The investigation did not focus on the argument of Wakefield’s research but the way he conducted it, and concluded he had acted dishonestly and unethically.
Unless Wakefield appeals within 28 days, he will effectively be banned from practising medicine in the UK. He has told the media that he intends to appeal.
The GMC posted a notice of its ruling, titled “Determination on Serious Professional Misconduct (SPM) and sanction” against Dr Andrew Jeremy Wakefield on its website on Monday. The decision was made by the GMC’s Fitness to Practise Panel.
The Panel had already ruled in January that Wakefield had acted “dishonestly and irresponsibly” in the way he carried out his research, but according to the GMC’s own procedures, the sanctions have to be decided at a later date.

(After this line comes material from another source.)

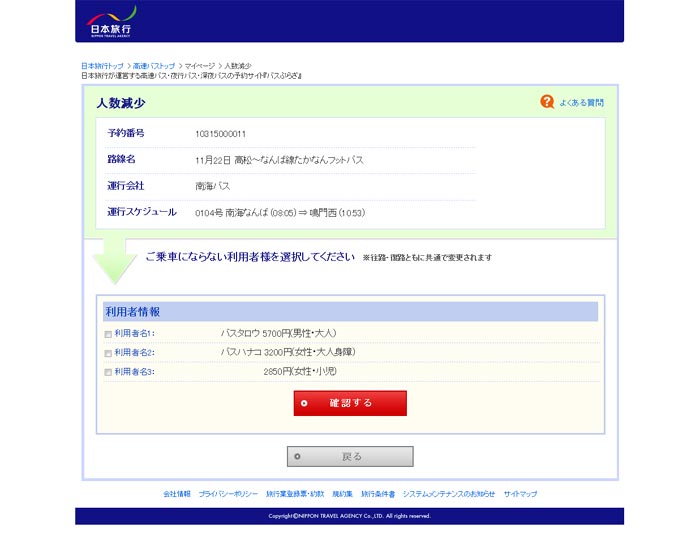
Task: Go to 日本旅行トップ breadcrumb
Action: click(x=102, y=66)
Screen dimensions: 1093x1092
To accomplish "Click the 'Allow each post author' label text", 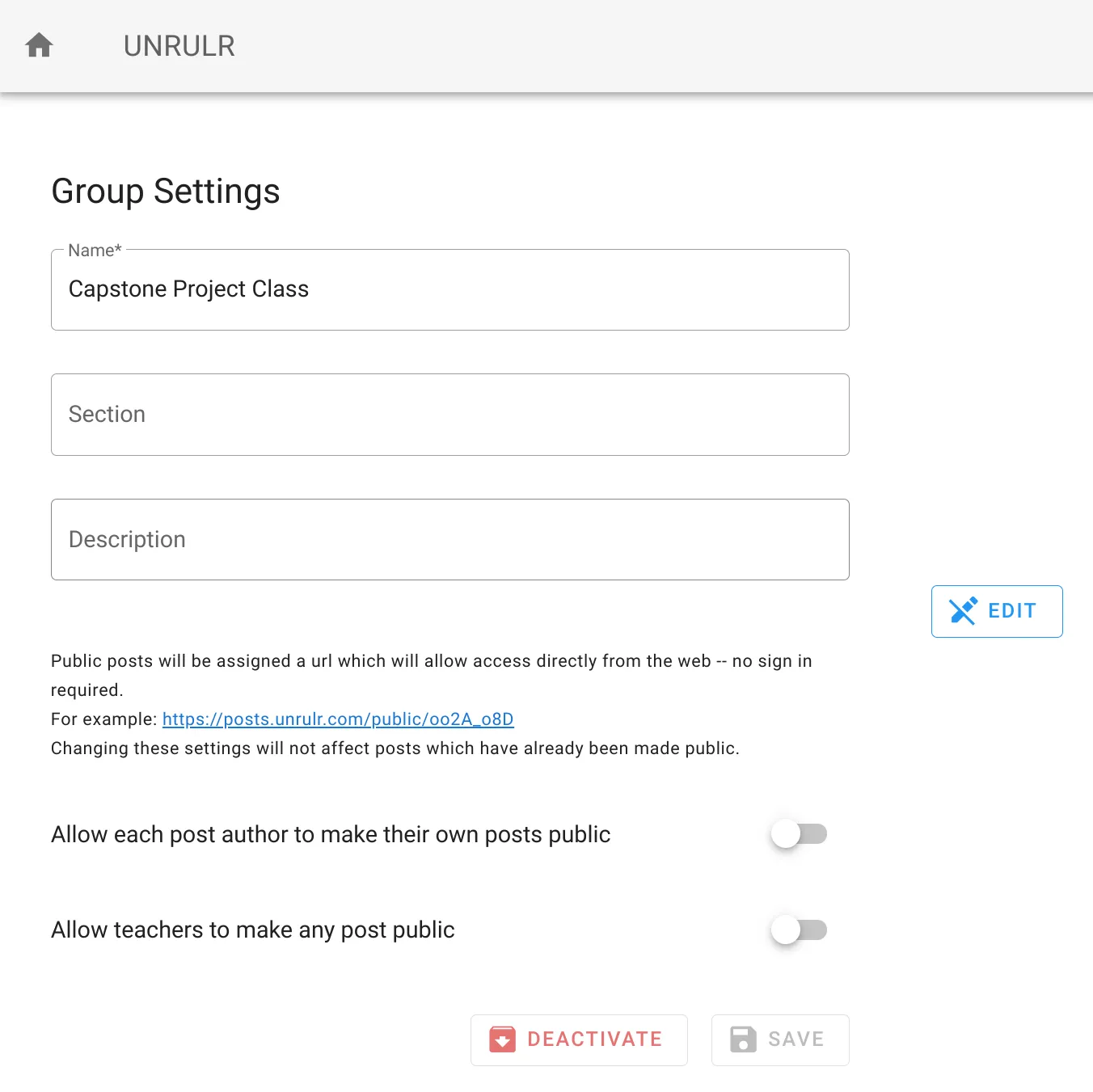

The Panel cited several counts of professional misconduct relating to the period leading up to the publication of his research in the late 1990s, when Wakefield was working at the Royal Free Hospital in London as a gastroenterologist.
The Panels’ chairman, Dr Surendra Kumar, told the BBC that Wakefield had “brought the medical profession into disrepute”, that they had found “multiple separate instances of serious professional misconduct”.
Altogether, the Panel found Wakefield guilty of 30 separate charges.
These included taking blood samples from children at his son’s birthday party and paying them £5 each, and not disclosing the fact that he had been paid to advise legal representatives of parents who thought their children had been harmed by the MMR vaccine and were looking to sue the manufacturers. He was also accused of using funds for purposes other than those for which they were granted.
The GMC Panel also found Wakefield caused young and vulnerable children to “undergo the invasive procedure of lumbar puncture when such investigation was for research purposes and was not clinically indicated” and that he told the ethics committee that they had been clinically indicated. They also cited other cases where Wakefield, in their judgement, had “acted contrary to the clinical interests of each child”.
The Panel said it was “profoundly concerned that Dr Wakefield repeatedly breached fundamental principles of research medicine”, and concluded that “his actions in this area alone were sufficient to amount to serious professional misconduct”.
Shortly after the January ruling, The Lancet retracted the 1998 study by Wakefield and colleagues, where they had suggested a link between the MMR vaccine (for measles, mumps and rubella) and autism in children: the paper triggered a worldwide controversial debate about the safety of the MMR vaccine and is thought to have caused a serious setback to children’s vaccination programmes and a rise in childhood measles cases in the UK and elsewhere.
The GMC also struck off one of Wakefield’s associates, 73-year old Dr John Walker-Smith, who retired 10 years ago. He was found guilty of professional misconduct. Another associate, Dr Simon Murch was found not guilty of professional misconduct and was not struck off.
Wakefield, who currently resides in the US, told the BBC shortly after the GMC announcement, that he will be appealing against the ruling and maintained, as he has since the investigation began, that the allegations against him were “unfounded and unjust”.
In an interview with the “Today” show on NBC on Monday he said the ruling was a “bump in the road” and that he would continue to investigate the link between vaccines and autism. He said the parents were not going away, the children were not going away, and he “most certainly” was not going away, reported the New York Times.